## ACTIVITY
Recast the records below as a JSON list of strings with one string per line, leaving out blank lines.

## TASK DATA
Content starts

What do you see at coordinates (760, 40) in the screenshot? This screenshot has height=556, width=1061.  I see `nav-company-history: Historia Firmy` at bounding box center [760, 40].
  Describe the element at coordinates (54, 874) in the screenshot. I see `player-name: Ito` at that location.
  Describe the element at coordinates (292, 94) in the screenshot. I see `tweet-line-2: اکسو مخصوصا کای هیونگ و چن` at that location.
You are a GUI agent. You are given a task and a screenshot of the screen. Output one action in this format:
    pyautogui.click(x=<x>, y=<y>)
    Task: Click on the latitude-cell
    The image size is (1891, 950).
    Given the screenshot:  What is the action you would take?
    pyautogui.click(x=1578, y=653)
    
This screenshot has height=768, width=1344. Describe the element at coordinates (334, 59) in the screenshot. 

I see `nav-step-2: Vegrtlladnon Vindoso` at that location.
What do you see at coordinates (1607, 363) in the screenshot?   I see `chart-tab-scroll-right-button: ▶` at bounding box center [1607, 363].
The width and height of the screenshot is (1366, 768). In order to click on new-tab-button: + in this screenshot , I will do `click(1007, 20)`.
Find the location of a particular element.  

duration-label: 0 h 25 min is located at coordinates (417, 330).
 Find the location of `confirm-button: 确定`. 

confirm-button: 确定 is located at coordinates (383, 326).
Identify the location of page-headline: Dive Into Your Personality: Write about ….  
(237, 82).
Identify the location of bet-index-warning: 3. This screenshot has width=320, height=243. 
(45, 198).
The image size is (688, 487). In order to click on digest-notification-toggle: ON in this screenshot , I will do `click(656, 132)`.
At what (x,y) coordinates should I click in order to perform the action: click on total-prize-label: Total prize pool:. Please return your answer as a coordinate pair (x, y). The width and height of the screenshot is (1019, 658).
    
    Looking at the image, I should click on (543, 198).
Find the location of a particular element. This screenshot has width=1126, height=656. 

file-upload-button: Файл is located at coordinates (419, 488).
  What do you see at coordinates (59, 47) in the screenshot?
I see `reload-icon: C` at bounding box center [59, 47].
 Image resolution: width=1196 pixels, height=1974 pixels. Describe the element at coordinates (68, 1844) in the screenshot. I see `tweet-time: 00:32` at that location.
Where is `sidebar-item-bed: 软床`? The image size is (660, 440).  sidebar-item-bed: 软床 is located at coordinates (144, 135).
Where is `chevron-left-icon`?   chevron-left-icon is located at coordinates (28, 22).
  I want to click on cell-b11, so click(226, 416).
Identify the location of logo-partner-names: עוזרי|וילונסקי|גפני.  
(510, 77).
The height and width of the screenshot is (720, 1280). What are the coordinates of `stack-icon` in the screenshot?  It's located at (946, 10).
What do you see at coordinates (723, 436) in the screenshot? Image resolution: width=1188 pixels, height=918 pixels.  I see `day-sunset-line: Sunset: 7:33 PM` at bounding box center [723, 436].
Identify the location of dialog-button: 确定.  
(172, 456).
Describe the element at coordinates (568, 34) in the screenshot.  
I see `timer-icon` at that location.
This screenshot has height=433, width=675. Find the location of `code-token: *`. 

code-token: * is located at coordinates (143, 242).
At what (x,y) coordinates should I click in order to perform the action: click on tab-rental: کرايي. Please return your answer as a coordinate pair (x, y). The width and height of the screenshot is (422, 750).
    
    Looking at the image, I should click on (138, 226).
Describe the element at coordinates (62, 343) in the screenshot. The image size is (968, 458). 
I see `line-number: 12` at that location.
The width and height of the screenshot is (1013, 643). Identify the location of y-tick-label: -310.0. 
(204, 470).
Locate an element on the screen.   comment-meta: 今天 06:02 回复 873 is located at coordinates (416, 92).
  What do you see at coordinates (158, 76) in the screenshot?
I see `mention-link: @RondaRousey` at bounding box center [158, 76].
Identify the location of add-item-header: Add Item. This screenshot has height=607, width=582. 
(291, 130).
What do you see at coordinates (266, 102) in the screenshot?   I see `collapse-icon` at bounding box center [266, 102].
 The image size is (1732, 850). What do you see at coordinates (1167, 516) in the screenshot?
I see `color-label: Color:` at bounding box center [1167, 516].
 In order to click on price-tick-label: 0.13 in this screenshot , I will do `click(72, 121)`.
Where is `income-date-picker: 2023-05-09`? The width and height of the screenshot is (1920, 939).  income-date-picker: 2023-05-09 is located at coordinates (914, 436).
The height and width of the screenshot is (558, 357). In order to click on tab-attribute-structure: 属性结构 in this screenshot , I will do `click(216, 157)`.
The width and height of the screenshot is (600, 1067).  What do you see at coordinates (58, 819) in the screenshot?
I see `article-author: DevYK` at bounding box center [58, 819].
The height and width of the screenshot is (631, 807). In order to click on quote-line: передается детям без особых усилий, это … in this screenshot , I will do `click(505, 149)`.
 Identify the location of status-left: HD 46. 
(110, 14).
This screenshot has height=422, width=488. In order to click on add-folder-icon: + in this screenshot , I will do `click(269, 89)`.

Content ends

## TASK ANSWER
[
  "What do you see at coordinates (760, 40) in the screenshot? This screenshot has height=556, width=1061.  I see `nav-company-history: Historia Firmy` at bounding box center [760, 40].",
  "  Describe the element at coordinates (54, 874) in the screenshot. I see `player-name: Ito` at that location.",
  "  Describe the element at coordinates (292, 94) in the screenshot. I see `tweet-line-2: اکسو مخصوصا کای هیونگ و چن` at that location.",
  "You are a GUI agent. You are given a task and a screenshot of the screen. Output one action in this format:",
  "    pyautogui.click(x=<x>, y=<y>)",
  "    Task: Click on the latitude-cell",
  "    The image size is (1891, 950).",
  "    Given the screenshot:  What is the action you would take?",
  "    pyautogui.click(x=1578, y=653)",
  "This screenshot has height=768, width=1344. Describe the element at coordinates (334, 59) in the screenshot. ",
  "I see `nav-step-2: Vegrtlladnon Vindoso` at that location.",
  "What do you see at coordinates (1607, 363) in the screenshot?   I see `chart-tab-scroll-right-button: ▶` at bounding box center [1607, 363].",
  "The width and height of the screenshot is (1366, 768). In order to click on new-tab-button: + in this screenshot , I will do `click(1007, 20)`.",
  "Find the location of a particular element.  ",
  "duration-label: 0 h 25 min is located at coordinates (417, 330).",
  " Find the location of `confirm-button: 确定`. ",
  "confirm-button: 确定 is located at coordinates (383, 326).",
  "Identify the location of page-headline: Dive Into Your Personality: Write about ….  ",
  "(237, 82).",
  "Identify the location of bet-index-warning: 3. This screenshot has width=320, height=243. ",
  "(45, 198).",
  "The image size is (688, 487). In order to click on digest-notification-toggle: ON in this screenshot , I will do `click(656, 132)`.",
  "At what (x,y) coordinates should I click in order to perform the action: click on total-prize-label: Total prize pool:. Please return your answer as a coordinate pair (x, y). The width and height of the screenshot is (1019, 658).",
  "    Looking at the image, I should click on (543, 198).",
  "Find the location of a particular element. This screenshot has width=1126, height=656. ",
  "file-upload-button: Файл is located at coordinates (419, 488).",
  "  What do you see at coordinates (59, 47) in the screenshot?",
  "I see `reload-icon: C` at bounding box center [59, 47].",
  " Image resolution: width=1196 pixels, height=1974 pixels. Describe the element at coordinates (68, 1844) in the screenshot. I see `tweet-time: 00:32` at that location.",
  "Where is `sidebar-item-bed: 软床`? The image size is (660, 440).  sidebar-item-bed: 软床 is located at coordinates (144, 135).",
  "Where is `chevron-left-icon`?   chevron-left-icon is located at coordinates (28, 22).",
  "  I want to click on cell-b11, so click(226, 416).",
  "Identify the location of logo-partner-names: עוזרי|וילונסקי|גפני.  ",
  "(510, 77).",
  "The height and width of the screenshot is (720, 1280). What are the coordinates of `stack-icon` in the screenshot?  It's located at (946, 10).",
  "What do you see at coordinates (723, 436) in the screenshot? Image resolution: width=1188 pixels, height=918 pixels.  I see `day-sunset-line: Sunset: 7:33 PM` at bounding box center [723, 436].",
  "Identify the location of dialog-button: 确定.  ",
  "(172, 456).",
  "Describe the element at coordinates (568, 34) in the screenshot.  ",
  "I see `timer-icon` at that location.",
  "This screenshot has height=433, width=675. Find the location of `code-token: *`. ",
  "code-token: * is located at coordinates (143, 242).",
  "At what (x,y) coordinates should I click in order to perform the action: click on tab-rental: کرايي. Please return your answer as a coordinate pair (x, y). The width and height of the screenshot is (422, 750).",
  "    Looking at the image, I should click on (138, 226).",
  "Describe the element at coordinates (62, 343) in the screenshot. The image size is (968, 458). ",
  "I see `line-number: 12` at that location.",
  "The width and height of the screenshot is (1013, 643). Identify the location of y-tick-label: -310.0. ",
  "(204, 470).",
  "Locate an element on the screen.   comment-meta: 今天 06:02 回复 873 is located at coordinates (416, 92).",
  "  What do you see at coordinates (158, 76) in the screenshot?",
  "I see `mention-link: @RondaRousey` at bounding box center [158, 76].",
  "Identify the location of add-item-header: Add Item. This screenshot has height=607, width=582. ",
  "(291, 130).",
  "What do you see at coordinates (266, 102) in the screenshot?   I see `collapse-icon` at bounding box center [266, 102].",
  " The image size is (1732, 850). What do you see at coordinates (1167, 516) in the screenshot?",
  "I see `color-label: Color:` at bounding box center [1167, 516].",
  " In order to click on price-tick-label: 0.13 in this screenshot , I will do `click(72, 121)`.",
  "Where is `income-date-picker: 2023-05-09`? The width and height of the screenshot is (1920, 939).  income-date-picker: 2023-05-09 is located at coordinates (914, 436).",
  "The height and width of the screenshot is (558, 357). In order to click on tab-attribute-structure: 属性结构 in this screenshot , I will do `click(216, 157)`.",
  "The width and height of the screenshot is (600, 1067).  What do you see at coordinates (58, 819) in the screenshot?",
  "I see `article-author: DevYK` at bounding box center [58, 819].",
  "The height and width of the screenshot is (631, 807). In order to click on quote-line: передается детям без особых усилий, это … in this screenshot , I will do `click(505, 149)`.",
  " Identify the location of status-left: HD 46. ",
  "(110, 14).",
  "This screenshot has height=422, width=488. In order to click on add-folder-icon: + in this screenshot , I will do `click(269, 89)`."
]